The FDA this week released warning letters it sent to 2 medical device manufacturers in response to letters related to previous inspections at craniofacial implant maker Kelyniam Global and dialysate maker Diasol.
The federal watchdog said it was responding to a letter it received from Director Dr. Mark Smith at Kelyniam in June after having inspected the company’s Canton, Conn.-based facilities in May, and outlined a total of 7 violations in its response to the company.
The 1st violation the FDA mentioned was a failure to establish and maintain design change procedures, mentioning a new temporal suture system feature to the company’s cranial implants and an integrated fixation system added as an option on its implants and other changes that were not appropriately recorded.
The FDA said it reviewed the company’s response to the violation and concluded “that it is not adequate,” saying that despite providing a timeline for corrective actions, the company had not provided supporting documentation.
The 2nd violation noted was a failure to evaluate complaints to “determine whether the complaint represents an event which is required to be reported to the FDA,” which the agency said it had received a response to and again concluded that it was inadequate, with similar issues to the 1st violation.
The last 5 violations, including failure to demonstrate that devices were manufactured in accordance with a device master record, a failure to validate processes, a failure to establish procedures for accepting incoming products, a failure of management to review suitability and effectiveness of quality systems and a failure to establish corrective and preventive actions procedures were met with similar complaints about supporting documentation from the FDA.
The federal watchdog instructed the company to take prompt action and notify it within 15 business days, according to the warning notice.
In its letter to Diasol, the FDA said it was responding to an earlier letter it received from the company in July relating to a June inspection of its San Fernando, Calif.-based facilities.
In the response, the federal watchdog noted 15 violations it did not deem the company had appropriately responded to.
The 1st violation mentioned by the FDA was a failure to develop, conduct, control and monitor production processes to ensure device conformity.

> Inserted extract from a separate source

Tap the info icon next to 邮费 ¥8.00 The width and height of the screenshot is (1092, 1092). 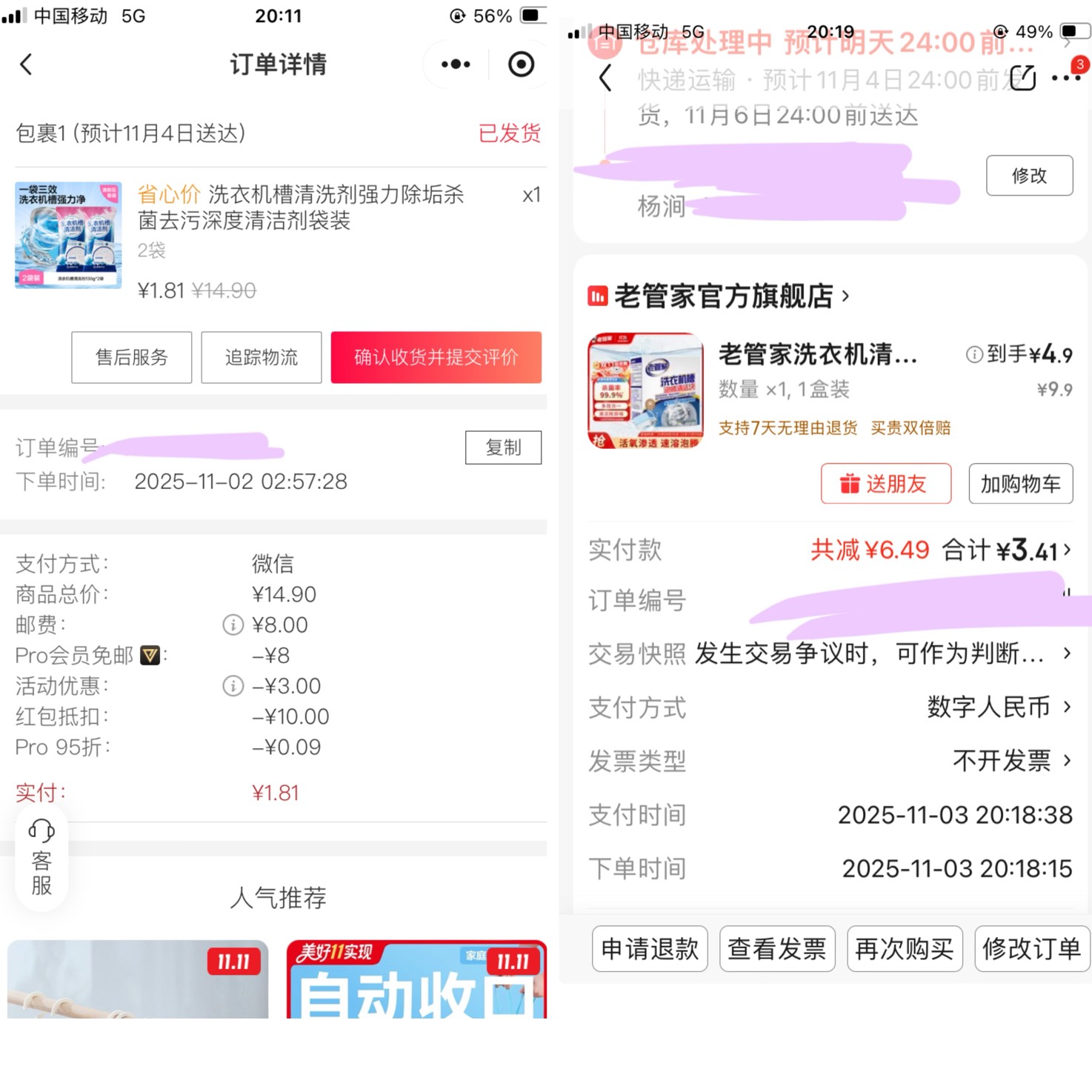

The agency said it received a response from the company, and that the response was not acceptable, providing a list of corrections the company still had to make.
Additional violations included a failure to establish and maintain a design history file for each of its devices, a failure to establish and maintain procedures for device design verification, a failure to establish and maintain procedures to control device design to ensure they meet design requirements, a failure to complete a device master record, a failure to establish and maintain procedures ensuring finished products meet acceptance criteria and a failure to ensure manufacturing equipment met requirements.
For each violation, the FDA laid out a number of different objections, with the agency again requesting a response within 15 days from the company with threats of seizure, injunction and civil money penalties, according to the warning notice.